The European Boxing Confederation (EUBC) has attempted to take the current crisis into its own hands by creating a working group aimed at pressuring the International Olympic Committee (IOC) into keeping the sport on the Tokyo 2020 programme.
In a statement released following an Executive Committee meeting in Belgrade today, the EUBC said it would ask AIBA to authorise the continental organisation to "initiate a relationship" with the International Olympic Committee (IOC).
The EUBC, led by AIBA vice-president Franco Falcinelli, claimed it did not want to "remain idle" while the future of boxing within the Olympic Movement was "at risk".
The last-ditch move marks a desperate attempt from the EUBC to ensure AIBA remains the Olympic governing body for the sport.
AIBA remains the subject of an IOC inquiry, which could lead to the worldwide body being stripped of the right to organise the Olympic boxing tournament at Tokyo 2020.
It also suggests the EUBC is concerned by the progress made by AIBA towards maintaining its status as the IOC-recognised body for boxing.
The composition of the working group remains unclear, although insidethegames understands Falcinelli could chair the new panel.
"The EUBC is willing to do whatever it is in its power to overcome the current crisis and to secure the presence of boxing in Tokyo 2020," a short statement published after the Executive Committee meeting said.
"We owe it to our member federations, our boxers and all boxing fans.
"The EUBC has decided to create a working group and will ask AIBA for authorisation to initiate relationships with the IOC and the Association of Summer Olympic International Federations.
"The working group will include boxers, who we believe have been penalised most by the situation, because their Olympic dream is jeopardised."
Boxing will almost certainly feature at Tokyo 2020 in some form but who organises the qualification process and the tournament itself remains unclear.
The IOC Inquiry Committee is due to submit its final report to the Executive Board at its next meeting in Lausanne on May 22.
The investigation was mainly triggered by the election of Gafur Rakhimov as President in November but the IOC has insisted it has other grave concerns with AIBA, such as its financial situation, ethics and refereeing and judging following the scandal at Rio 2016.
AIBA is hopeful recent developments, including Rakhimov stepping aside and a proposal from influential Russian official Umar Kremlev to personally write off AIBA's significant debt, will count in its favour when the IOC makes its decision.

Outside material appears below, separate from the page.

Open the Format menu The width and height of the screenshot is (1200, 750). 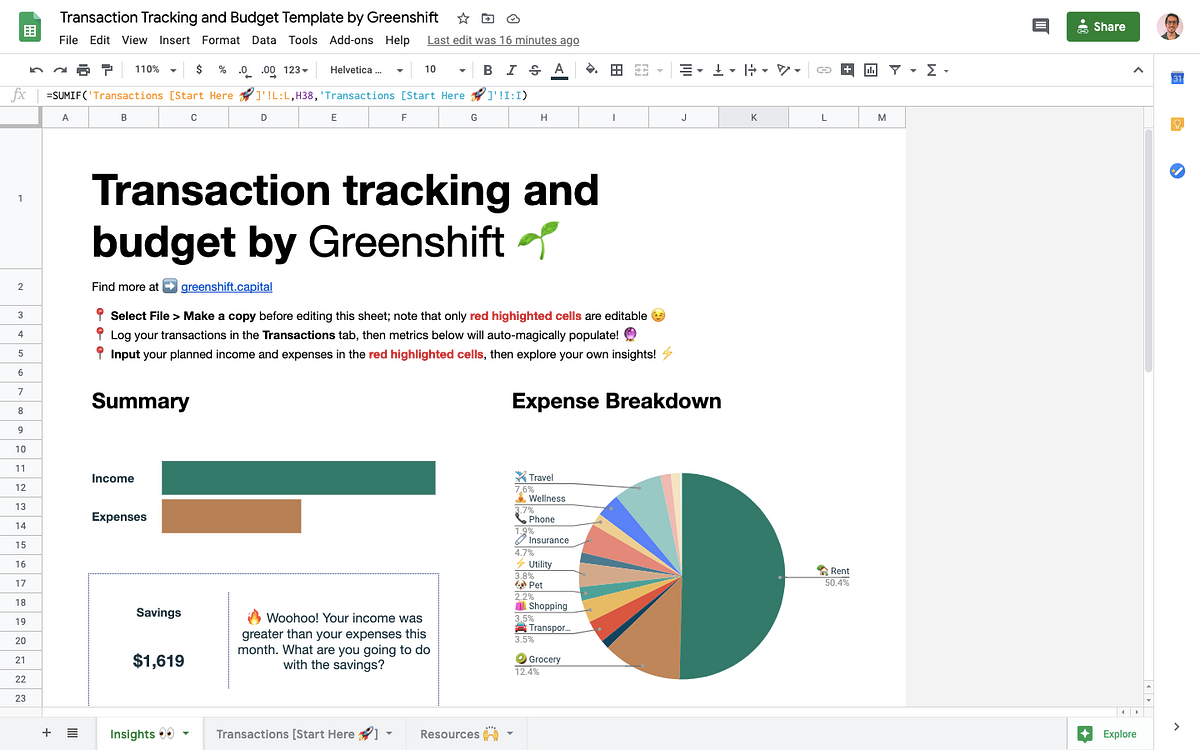220,40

Kremlev, the EUBC's first vice-president, said he would write off AIBA's debt of $16 million (£12 million/€14 million) if the IOC allowed it to remain in charge of the Olympic boxing competition at the Games in the Japanese capital.
The Russian was thanked by AIBA executive director Tom Virgets but has provided little explanation as to how the proposal will be financed, raising concern among some members of the EUBC.
Kremlev made the offer in a letter to senior IOC officials, including President Thomas Bach and Nenad Lalovic, chairman of the Inquiry Committee into AIBA.
It is not yet clear if the IOC has responded to the Boxing Federation of Russia secretary general.
The offer was discussed at the Executive Committee meeting today and insidethegames understands some members sought clarification from Kremlev regarding the source of the money.
The AIBA Executive Committee member and Boxing Federation of Russia secretary general has already declared his intention to replace Rakhimov as the next President of the worldwide governing body.
Moroccan Mohamed Moustahsane was elected interim President after Rakhimov, who remains on a United States Treasury Department sanctions list as "one of Uzbekistan's leading criminals, temporarily stood down.
It is possible Rakhimov could return but Kremlev is among the main contenders should the 67-year-old Uzbek's decision prove permanent.